● SHORT EXERCISE
Print every one of the following rows without changing anything.

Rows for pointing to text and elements

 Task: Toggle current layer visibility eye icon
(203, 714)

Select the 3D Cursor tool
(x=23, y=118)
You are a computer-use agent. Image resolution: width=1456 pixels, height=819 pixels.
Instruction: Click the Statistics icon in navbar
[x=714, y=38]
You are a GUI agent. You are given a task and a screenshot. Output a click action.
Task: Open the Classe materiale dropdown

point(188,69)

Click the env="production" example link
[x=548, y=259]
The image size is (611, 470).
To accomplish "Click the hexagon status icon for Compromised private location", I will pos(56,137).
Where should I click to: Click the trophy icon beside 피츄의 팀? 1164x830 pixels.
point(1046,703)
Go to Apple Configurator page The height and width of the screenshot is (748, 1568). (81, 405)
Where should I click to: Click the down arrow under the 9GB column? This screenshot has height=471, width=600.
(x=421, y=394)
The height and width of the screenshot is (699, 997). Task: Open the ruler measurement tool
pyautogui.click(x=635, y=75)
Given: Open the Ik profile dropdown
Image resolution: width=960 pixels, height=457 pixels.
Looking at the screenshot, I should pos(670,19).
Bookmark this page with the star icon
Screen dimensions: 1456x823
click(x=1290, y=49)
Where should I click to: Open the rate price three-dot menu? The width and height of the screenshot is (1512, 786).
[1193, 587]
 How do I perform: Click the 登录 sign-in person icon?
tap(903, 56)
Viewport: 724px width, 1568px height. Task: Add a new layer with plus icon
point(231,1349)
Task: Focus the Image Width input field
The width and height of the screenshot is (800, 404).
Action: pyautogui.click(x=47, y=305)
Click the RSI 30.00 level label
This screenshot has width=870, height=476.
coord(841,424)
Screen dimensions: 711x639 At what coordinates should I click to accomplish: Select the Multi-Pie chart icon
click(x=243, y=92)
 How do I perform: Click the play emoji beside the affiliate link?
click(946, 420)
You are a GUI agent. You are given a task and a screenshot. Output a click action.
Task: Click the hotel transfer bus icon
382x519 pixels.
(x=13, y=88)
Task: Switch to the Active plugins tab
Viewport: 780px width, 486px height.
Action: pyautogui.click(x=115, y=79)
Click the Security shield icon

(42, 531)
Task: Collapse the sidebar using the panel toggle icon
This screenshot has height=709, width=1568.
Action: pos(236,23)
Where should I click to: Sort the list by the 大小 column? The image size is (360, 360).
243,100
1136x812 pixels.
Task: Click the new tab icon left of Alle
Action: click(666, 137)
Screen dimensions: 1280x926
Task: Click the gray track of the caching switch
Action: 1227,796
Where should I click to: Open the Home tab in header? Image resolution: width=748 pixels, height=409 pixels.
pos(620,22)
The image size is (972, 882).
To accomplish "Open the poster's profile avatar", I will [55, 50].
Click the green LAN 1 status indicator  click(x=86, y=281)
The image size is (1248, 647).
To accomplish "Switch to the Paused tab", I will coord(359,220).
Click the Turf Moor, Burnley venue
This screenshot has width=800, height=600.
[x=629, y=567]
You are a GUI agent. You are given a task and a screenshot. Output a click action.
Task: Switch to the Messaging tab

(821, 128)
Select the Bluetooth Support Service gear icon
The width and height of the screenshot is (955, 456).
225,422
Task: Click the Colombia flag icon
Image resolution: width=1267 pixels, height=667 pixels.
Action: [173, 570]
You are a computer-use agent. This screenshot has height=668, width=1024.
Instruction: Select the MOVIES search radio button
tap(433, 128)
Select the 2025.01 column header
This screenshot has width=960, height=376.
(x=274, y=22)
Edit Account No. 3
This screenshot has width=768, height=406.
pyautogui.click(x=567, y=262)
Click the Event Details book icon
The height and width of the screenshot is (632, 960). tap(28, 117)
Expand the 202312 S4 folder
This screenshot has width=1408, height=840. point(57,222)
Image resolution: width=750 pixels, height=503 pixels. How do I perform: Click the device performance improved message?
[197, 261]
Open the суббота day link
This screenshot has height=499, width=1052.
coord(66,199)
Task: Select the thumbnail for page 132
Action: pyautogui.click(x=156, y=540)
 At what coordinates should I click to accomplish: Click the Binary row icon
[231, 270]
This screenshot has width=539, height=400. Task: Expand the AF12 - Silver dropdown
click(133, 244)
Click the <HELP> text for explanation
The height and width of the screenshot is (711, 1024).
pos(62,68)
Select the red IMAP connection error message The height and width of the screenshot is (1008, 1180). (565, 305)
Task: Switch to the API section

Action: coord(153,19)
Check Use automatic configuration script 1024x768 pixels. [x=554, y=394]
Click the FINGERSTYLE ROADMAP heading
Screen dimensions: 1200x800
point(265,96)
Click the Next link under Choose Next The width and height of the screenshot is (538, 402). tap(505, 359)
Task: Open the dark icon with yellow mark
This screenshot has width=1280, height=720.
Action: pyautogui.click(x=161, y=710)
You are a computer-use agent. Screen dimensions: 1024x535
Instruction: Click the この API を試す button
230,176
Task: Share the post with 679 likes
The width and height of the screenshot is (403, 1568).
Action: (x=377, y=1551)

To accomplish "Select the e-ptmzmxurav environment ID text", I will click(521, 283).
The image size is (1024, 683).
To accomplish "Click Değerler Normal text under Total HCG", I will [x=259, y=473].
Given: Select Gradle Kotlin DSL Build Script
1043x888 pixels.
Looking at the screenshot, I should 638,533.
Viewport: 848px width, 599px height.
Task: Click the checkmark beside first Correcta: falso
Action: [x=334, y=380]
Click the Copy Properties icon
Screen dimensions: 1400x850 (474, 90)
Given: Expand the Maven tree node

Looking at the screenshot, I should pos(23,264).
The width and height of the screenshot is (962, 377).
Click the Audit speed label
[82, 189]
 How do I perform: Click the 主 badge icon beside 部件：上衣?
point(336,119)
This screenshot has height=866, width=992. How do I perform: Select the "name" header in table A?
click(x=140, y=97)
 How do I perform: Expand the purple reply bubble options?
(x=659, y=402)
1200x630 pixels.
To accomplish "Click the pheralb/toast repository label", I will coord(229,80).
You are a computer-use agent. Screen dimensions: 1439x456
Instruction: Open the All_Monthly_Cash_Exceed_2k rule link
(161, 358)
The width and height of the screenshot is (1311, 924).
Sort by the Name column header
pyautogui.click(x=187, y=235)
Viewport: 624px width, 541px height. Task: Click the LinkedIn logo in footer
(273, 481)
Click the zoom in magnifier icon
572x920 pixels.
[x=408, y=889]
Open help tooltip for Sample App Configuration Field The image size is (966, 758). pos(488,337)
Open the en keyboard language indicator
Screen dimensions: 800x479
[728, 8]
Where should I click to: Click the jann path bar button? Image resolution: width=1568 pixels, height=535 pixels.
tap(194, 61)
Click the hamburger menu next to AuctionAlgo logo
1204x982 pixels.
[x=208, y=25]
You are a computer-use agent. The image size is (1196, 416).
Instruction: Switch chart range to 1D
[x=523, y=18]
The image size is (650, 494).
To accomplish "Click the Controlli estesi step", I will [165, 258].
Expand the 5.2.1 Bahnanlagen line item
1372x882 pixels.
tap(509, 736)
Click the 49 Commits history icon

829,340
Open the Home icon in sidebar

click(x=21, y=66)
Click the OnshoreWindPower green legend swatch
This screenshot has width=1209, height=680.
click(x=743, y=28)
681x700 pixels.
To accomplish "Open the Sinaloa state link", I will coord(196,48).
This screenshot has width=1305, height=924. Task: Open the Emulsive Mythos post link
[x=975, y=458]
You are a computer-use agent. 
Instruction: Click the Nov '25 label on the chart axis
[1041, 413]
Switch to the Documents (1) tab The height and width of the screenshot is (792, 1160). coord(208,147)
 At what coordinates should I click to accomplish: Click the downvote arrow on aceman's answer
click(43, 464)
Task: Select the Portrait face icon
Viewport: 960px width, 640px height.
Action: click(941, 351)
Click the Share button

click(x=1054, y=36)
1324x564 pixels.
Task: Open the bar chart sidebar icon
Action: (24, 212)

● SOLUTION TO THE PROBLEM
 Task: Toggle current layer visibility eye icon
(203, 714)

Select the 3D Cursor tool
(x=23, y=118)
You are a computer-use agent. Image resolution: width=1456 pixels, height=819 pixels.
Instruction: Click the Statistics icon in navbar
[x=714, y=38]
You are a GUI agent. You are given a task and a screenshot. Output a click action.
Task: Open the Classe materiale dropdown

point(188,69)

Click the env="production" example link
[x=548, y=259]
The image size is (611, 470).
To accomplish "Click the hexagon status icon for Compromised private location", I will pos(56,137).
Where should I click to: Click the trophy icon beside 피츄의 팀? 1164x830 pixels.
point(1046,703)
Go to Apple Configurator page The height and width of the screenshot is (748, 1568). (81, 405)
Where should I click to: Click the down arrow under the 9GB column? This screenshot has height=471, width=600.
(x=421, y=394)
The height and width of the screenshot is (699, 997). Task: Open the ruler measurement tool
pyautogui.click(x=635, y=75)
Given: Open the Ik profile dropdown
Image resolution: width=960 pixels, height=457 pixels.
Looking at the screenshot, I should pos(670,19).
Bookmark this page with the star icon
Screen dimensions: 1456x823
click(x=1290, y=49)
Where should I click to: Open the rate price three-dot menu? The width and height of the screenshot is (1512, 786).
[1193, 587]
 How do I perform: Click the 登录 sign-in person icon?
tap(903, 56)
Viewport: 724px width, 1568px height. Task: Add a new layer with plus icon
point(231,1349)
Task: Focus the Image Width input field
The width and height of the screenshot is (800, 404).
Action: pyautogui.click(x=47, y=305)
Click the RSI 30.00 level label
This screenshot has width=870, height=476.
coord(841,424)
Screen dimensions: 711x639 At what coordinates should I click to accomplish: Select the Multi-Pie chart icon
click(x=243, y=92)
 How do I perform: Click the play emoji beside the affiliate link?
click(946, 420)
You are a GUI agent. You are given a task and a screenshot. Output a click action.
Task: Click the hotel transfer bus icon
382x519 pixels.
(x=13, y=88)
Task: Switch to the Active plugins tab
Viewport: 780px width, 486px height.
Action: pyautogui.click(x=115, y=79)
Click the Security shield icon

(42, 531)
Task: Collapse the sidebar using the panel toggle icon
This screenshot has height=709, width=1568.
Action: pos(236,23)
Where should I click to: Sort the list by the 大小 column? The image size is (360, 360).
243,100
1136x812 pixels.
Task: Click the new tab icon left of Alle
Action: click(666, 137)
Screen dimensions: 1280x926
Task: Click the gray track of the caching switch
Action: 1227,796
Where should I click to: Open the Home tab in header? Image resolution: width=748 pixels, height=409 pixels.
pos(620,22)
The image size is (972, 882).
To accomplish "Open the poster's profile avatar", I will [55, 50].
Click the green LAN 1 status indicator  click(x=86, y=281)
The image size is (1248, 647).
To accomplish "Switch to the Paused tab", I will coord(359,220).
Click the Turf Moor, Burnley venue
This screenshot has width=800, height=600.
[x=629, y=567]
You are a GUI agent. You are given a task and a screenshot. Output a click action.
Task: Switch to the Messaging tab

(821, 128)
Select the Bluetooth Support Service gear icon
The width and height of the screenshot is (955, 456).
225,422
Task: Click the Colombia flag icon
Image resolution: width=1267 pixels, height=667 pixels.
Action: [173, 570]
You are a computer-use agent. This screenshot has height=668, width=1024.
Instruction: Select the MOVIES search radio button
tap(433, 128)
Select the 2025.01 column header
This screenshot has width=960, height=376.
(x=274, y=22)
Edit Account No. 3
This screenshot has width=768, height=406.
pyautogui.click(x=567, y=262)
Click the Event Details book icon
The height and width of the screenshot is (632, 960). tap(28, 117)
Expand the 202312 S4 folder
This screenshot has width=1408, height=840. point(57,222)
Image resolution: width=750 pixels, height=503 pixels. How do I perform: Click the device performance improved message?
[197, 261]
Open the суббота day link
This screenshot has height=499, width=1052.
coord(66,199)
Task: Select the thumbnail for page 132
Action: pyautogui.click(x=156, y=540)
 At what coordinates should I click to accomplish: Click the Binary row icon
[231, 270]
This screenshot has width=539, height=400. Task: Expand the AF12 - Silver dropdown
click(133, 244)
Click the <HELP> text for explanation
The height and width of the screenshot is (711, 1024).
pos(62,68)
Select the red IMAP connection error message The height and width of the screenshot is (1008, 1180). (565, 305)
Task: Switch to the API section

Action: coord(153,19)
Check Use automatic configuration script 1024x768 pixels. [x=554, y=394]
Click the FINGERSTYLE ROADMAP heading
Screen dimensions: 1200x800
point(265,96)
Click the Next link under Choose Next The width and height of the screenshot is (538, 402). tap(505, 359)
Task: Open the dark icon with yellow mark
This screenshot has width=1280, height=720.
Action: pyautogui.click(x=161, y=710)
You are a computer-use agent. Screen dimensions: 1024x535
Instruction: Click the この API を試す button
230,176
Task: Share the post with 679 likes
The width and height of the screenshot is (403, 1568).
Action: (x=377, y=1551)

To accomplish "Select the e-ptmzmxurav environment ID text", I will click(521, 283).
The image size is (1024, 683).
To accomplish "Click Değerler Normal text under Total HCG", I will [x=259, y=473].
Given: Select Gradle Kotlin DSL Build Script
1043x888 pixels.
Looking at the screenshot, I should 638,533.
Viewport: 848px width, 599px height.
Task: Click the checkmark beside first Correcta: falso
Action: [x=334, y=380]
Click the Copy Properties icon
Screen dimensions: 1400x850 (474, 90)
Given: Expand the Maven tree node

Looking at the screenshot, I should pos(23,264).
The width and height of the screenshot is (962, 377).
Click the Audit speed label
[82, 189]
 How do I perform: Click the 主 badge icon beside 部件：上衣?
point(336,119)
This screenshot has height=866, width=992. How do I perform: Select the "name" header in table A?
click(x=140, y=97)
 How do I perform: Expand the purple reply bubble options?
(x=659, y=402)
1200x630 pixels.
To accomplish "Click the pheralb/toast repository label", I will coord(229,80).
You are a computer-use agent. Screen dimensions: 1439x456
Instruction: Open the All_Monthly_Cash_Exceed_2k rule link
(161, 358)
The width and height of the screenshot is (1311, 924).
Sort by the Name column header
pyautogui.click(x=187, y=235)
Viewport: 624px width, 541px height. Task: Click the LinkedIn logo in footer
(273, 481)
Click the zoom in magnifier icon
572x920 pixels.
[x=408, y=889]
Open help tooltip for Sample App Configuration Field The image size is (966, 758). pos(488,337)
Open the en keyboard language indicator
Screen dimensions: 800x479
[728, 8]
Where should I click to: Click the jann path bar button? Image resolution: width=1568 pixels, height=535 pixels.
tap(194, 61)
Click the hamburger menu next to AuctionAlgo logo
1204x982 pixels.
[x=208, y=25]
You are a computer-use agent. The image size is (1196, 416).
Instruction: Switch chart range to 1D
[x=523, y=18]
The image size is (650, 494).
To accomplish "Click the Controlli estesi step", I will [165, 258].
Expand the 5.2.1 Bahnanlagen line item
1372x882 pixels.
tap(509, 736)
Click the 49 Commits history icon

829,340
Open the Home icon in sidebar

click(x=21, y=66)
Click the OnshoreWindPower green legend swatch
This screenshot has width=1209, height=680.
click(x=743, y=28)
681x700 pixels.
To accomplish "Open the Sinaloa state link", I will coord(196,48).
This screenshot has width=1305, height=924. Task: Open the Emulsive Mythos post link
[x=975, y=458]
You are a computer-use agent. 
Instruction: Click the Nov '25 label on the chart axis
[1041, 413]
Switch to the Documents (1) tab The height and width of the screenshot is (792, 1160). coord(208,147)
 At what coordinates should I click to accomplish: Click the downvote arrow on aceman's answer
click(43, 464)
Task: Select the Portrait face icon
Viewport: 960px width, 640px height.
Action: click(941, 351)
Click the Share button

click(x=1054, y=36)
1324x564 pixels.
Task: Open the bar chart sidebar icon
Action: (24, 212)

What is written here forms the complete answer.